用ELISA方法检测的马驽巴贝斯虫病阳性血清和健康马血清，OD_{450 nm}值均在0.2以内，判断ELISA与其他马病的病原有无交叉反应。

2.6.3 重复性试验

对采集的10份马泰勒虫阳性血清和5份阴性血清，分别进行3次重复检测试验。其中同一批EMA-1蛋白抗原包被板批内变异系数在1.43%~14.79%，不同批次EMA-1蛋白抗原包被板批间变异系数在1.46%~11.06%。结果表明EMA-1蛋白的稳定性较好，具可重复性。

2.6.4 符合性试验

对采集的96份马血清，分别使用建立的ELISA和cELISA试剂盒进行检测：阳性率分别为27.1%(26/96) 和25.0%(24/96)；两者间阳性符合率为92.3%，阴性符合率为97.2%，总符合率为95.8%。

3 讨论

本试验首次对新疆马泰勒虫地方流行虫株(伊犁分离株)EMA-1基因进行克隆，并成功构建了重组质粒pEGEX-4T-1/EMA1，经优化诱导时间和IPTG浓度后，以包涵体的形式高效表达，虽用尿素溶液变性纯化，但洗涤后蛋白质浓度低，杂蛋白质较多。故后期使用KCl染色切SDS-PAGE胶进行蛋白质回收，提高目的蛋白质的纯度和回收率；经Western blot鉴定，重组GST-EMA1蛋白能够被马泰勒虫阳性血清特异性识别，说明EMA-1抗原能与抗体特异性结合。

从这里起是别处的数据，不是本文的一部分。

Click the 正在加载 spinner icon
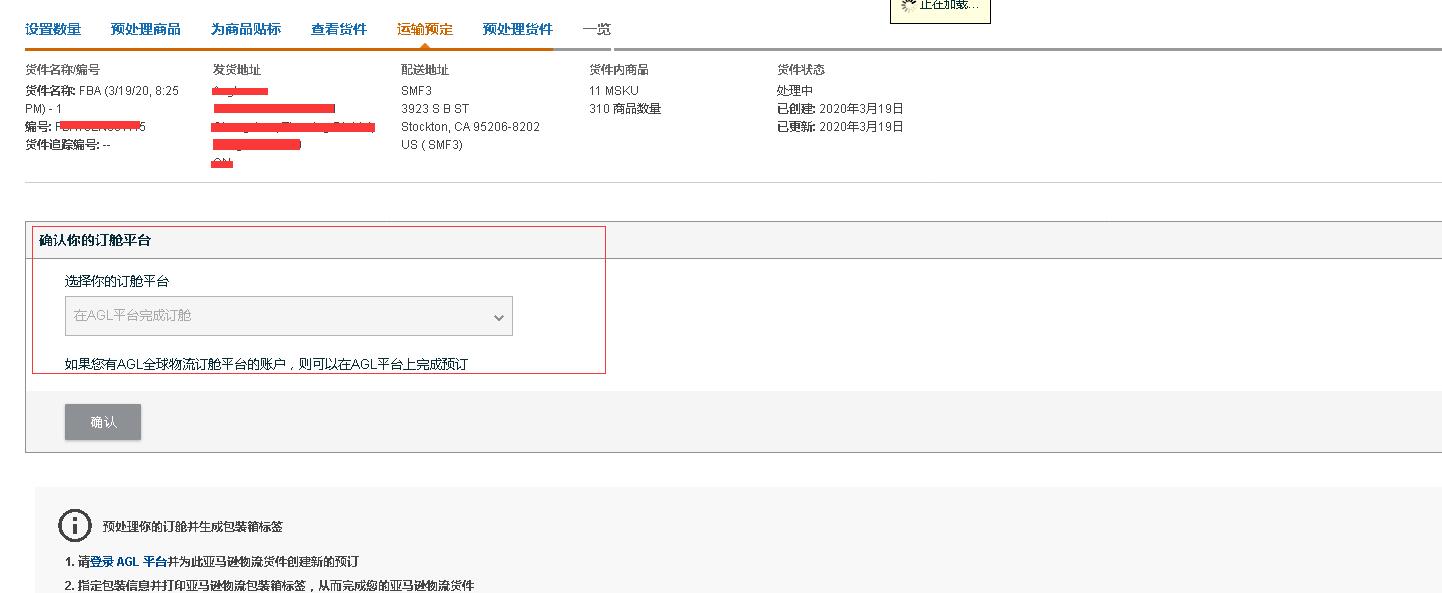 click(908, 5)
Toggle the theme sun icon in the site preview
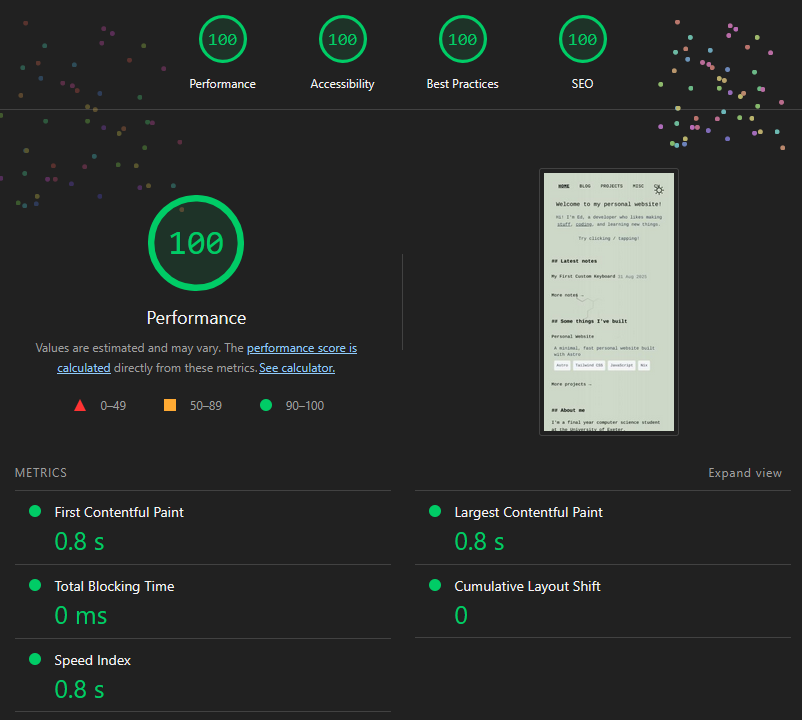The height and width of the screenshot is (720, 802). (658, 190)
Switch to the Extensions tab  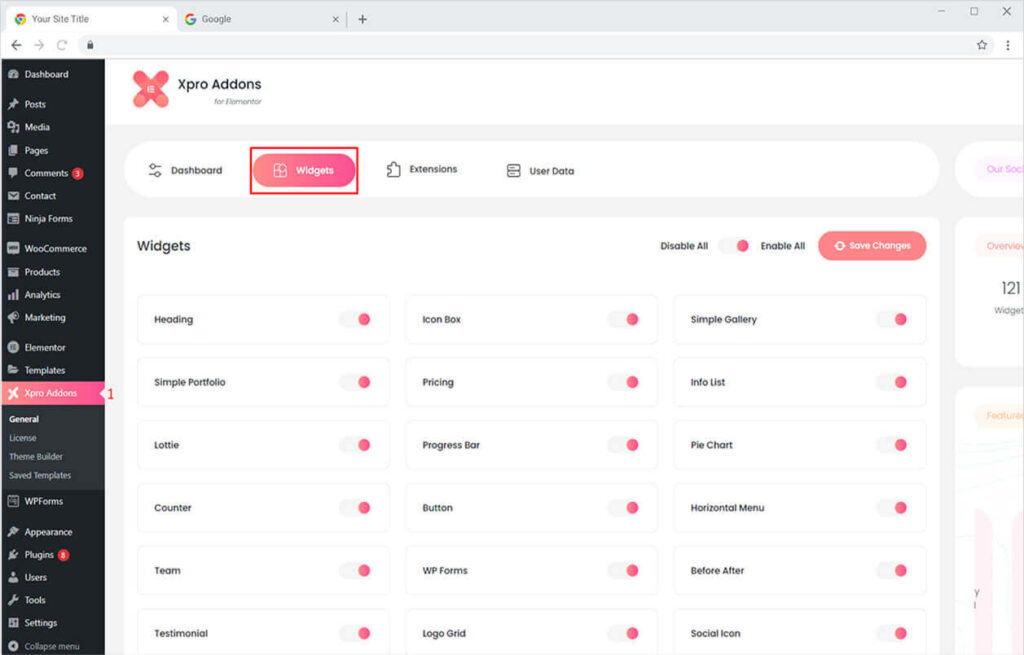(x=422, y=170)
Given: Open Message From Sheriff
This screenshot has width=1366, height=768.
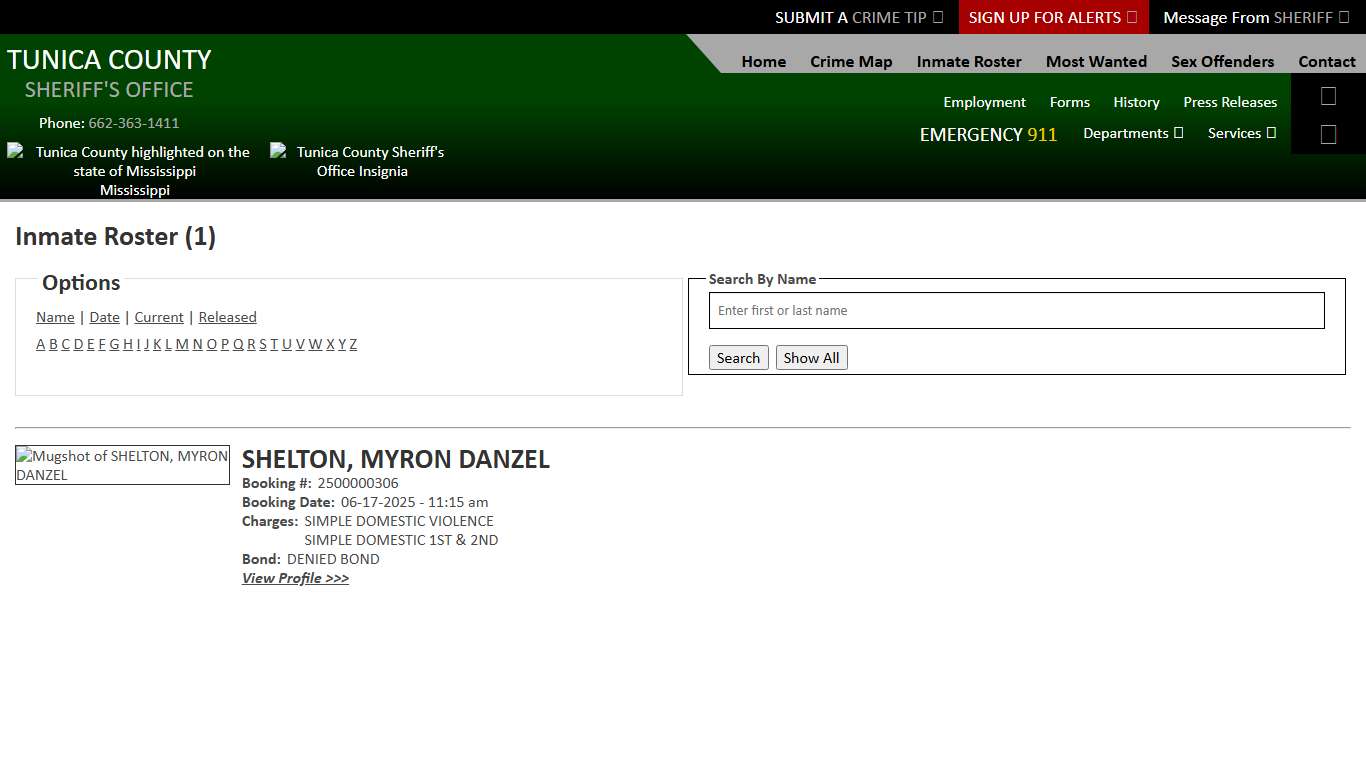Looking at the screenshot, I should (1255, 17).
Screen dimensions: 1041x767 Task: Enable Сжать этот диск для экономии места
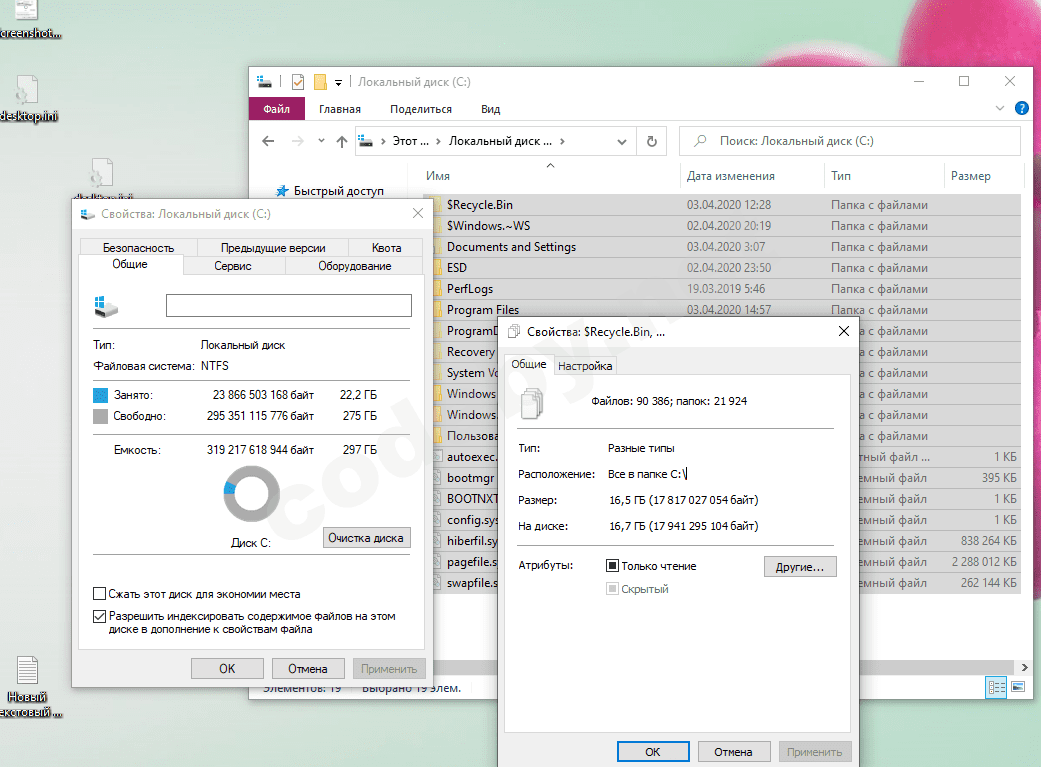coord(100,594)
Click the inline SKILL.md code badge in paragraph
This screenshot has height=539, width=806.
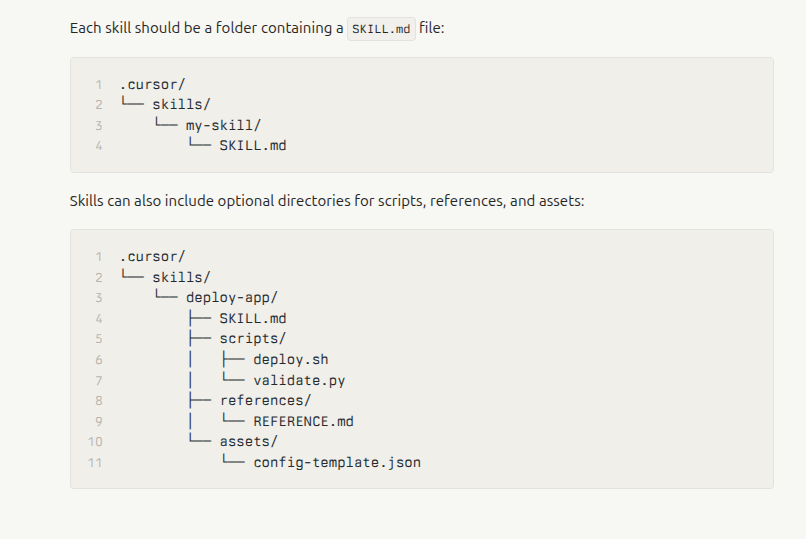pyautogui.click(x=382, y=28)
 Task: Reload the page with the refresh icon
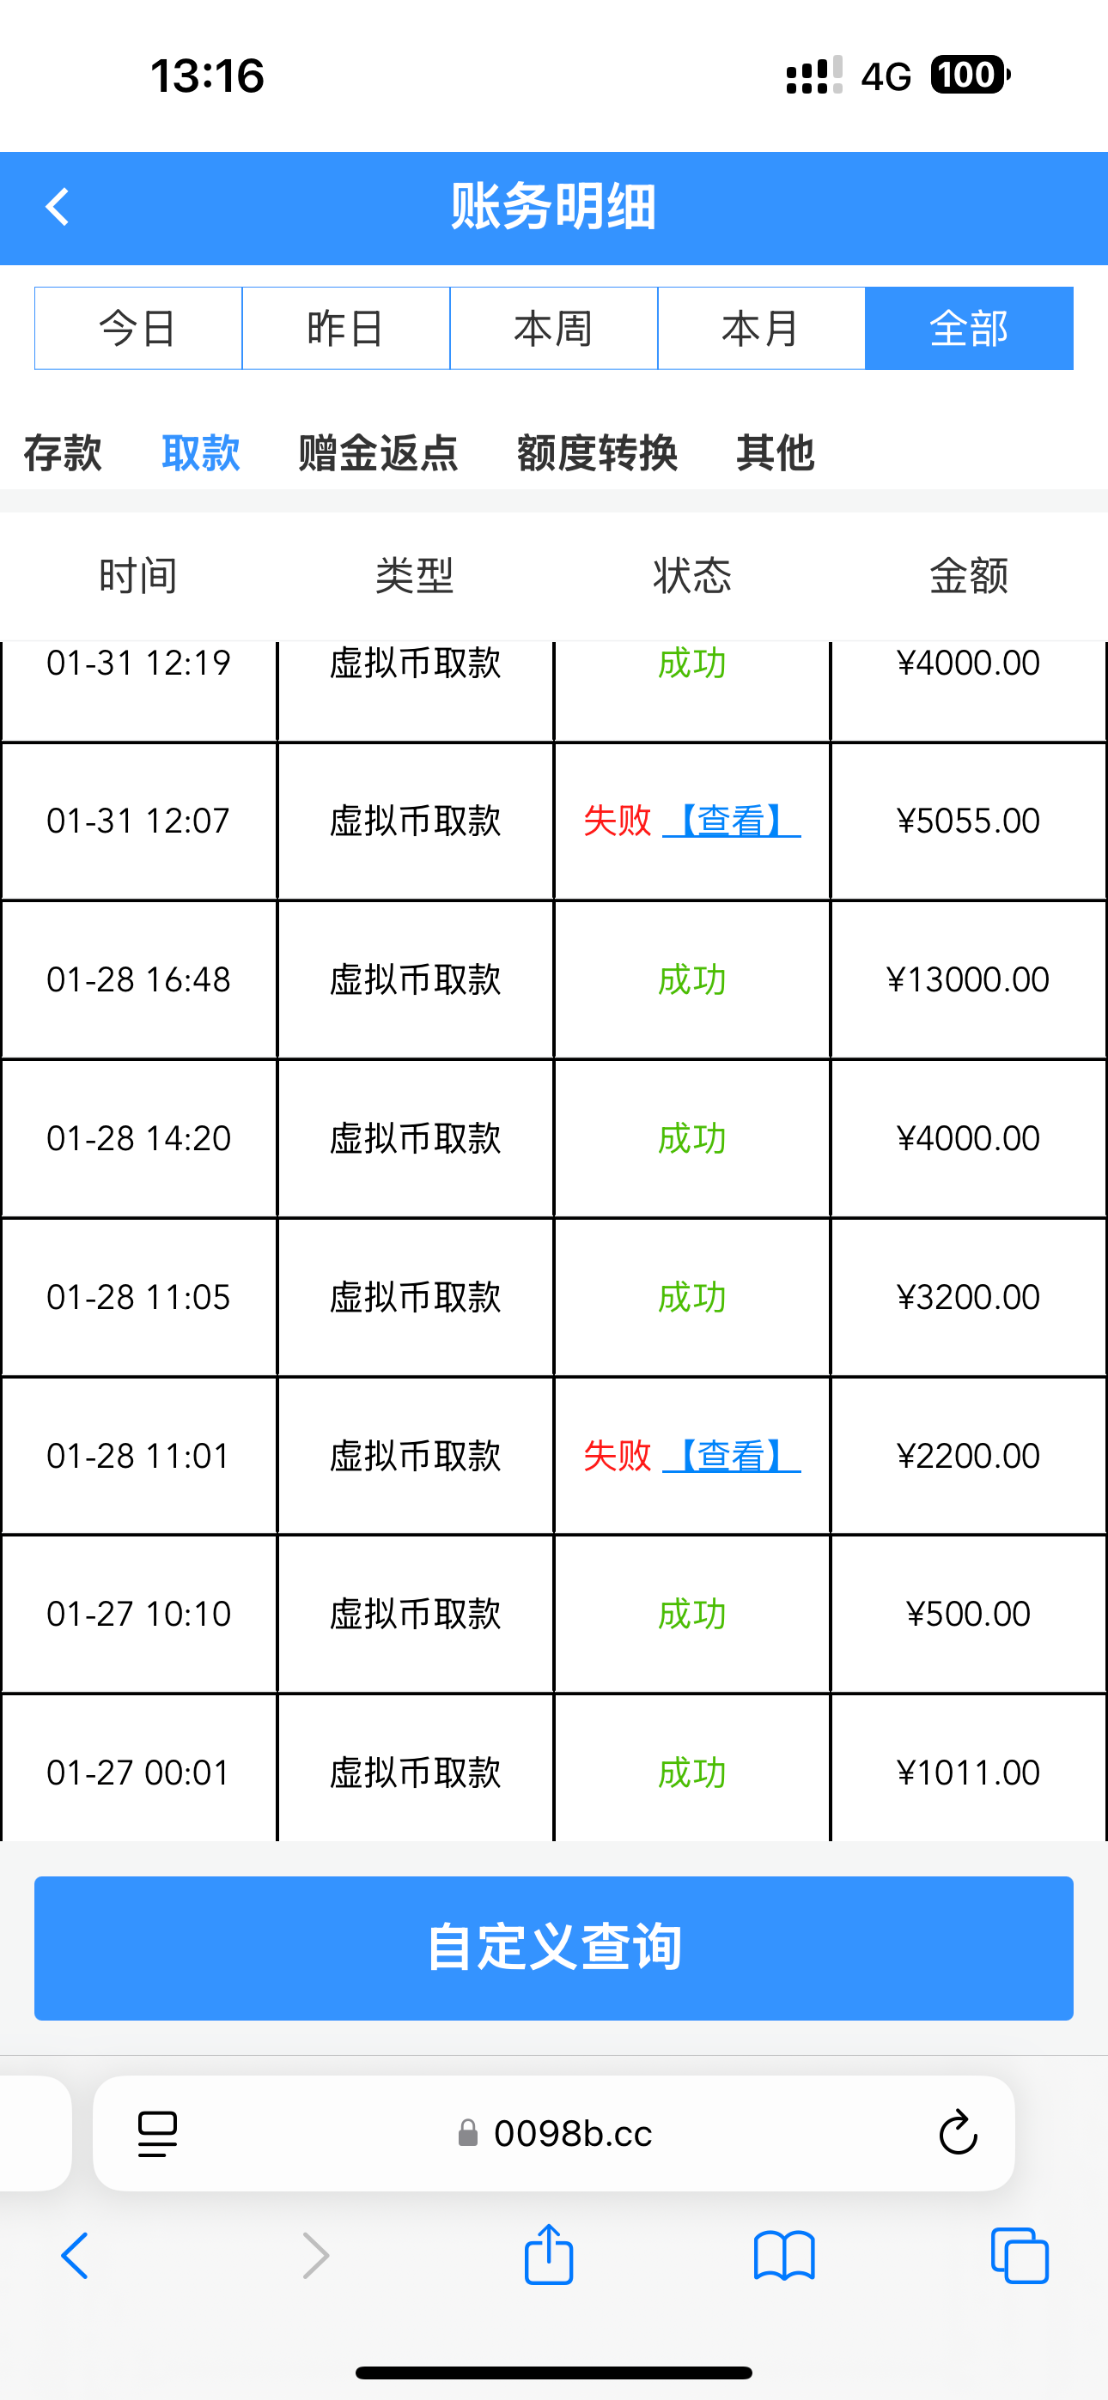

ELISA检测马泰勒虫抗体与其他血清学诊断方法(CFT，IFAT)相比^[17-19]，ELISA方法速度快，对实验条件要求不高，更适用于基层实验室血清学诊断及大规模疫病普查^[20]。本研究所建立的间接ELISA具有很好的特异性、敏感性和重复性，与cELISA商品试剂盒相比，两者的符合率可达95.8%，与其他学者建立的间接ELISA检测符合率^[21-23]的结果相符。

4 结论

基于马泰勒虫重组EMA-1蛋白建立的间接ELISA方法可以用于检测抗马泰勒虫血清抗体效价，虽然不能代表机体的中和抗体效价，但其检测速度快，对实验条件要求不高，安全便捷，在短时间内可以检测大量样品，非常适于基层大批临床马血清样品的检测，为患马泰勒虫病的马匹体内IgG抗体水平监测与检测试剂盒的开发奠定了基础。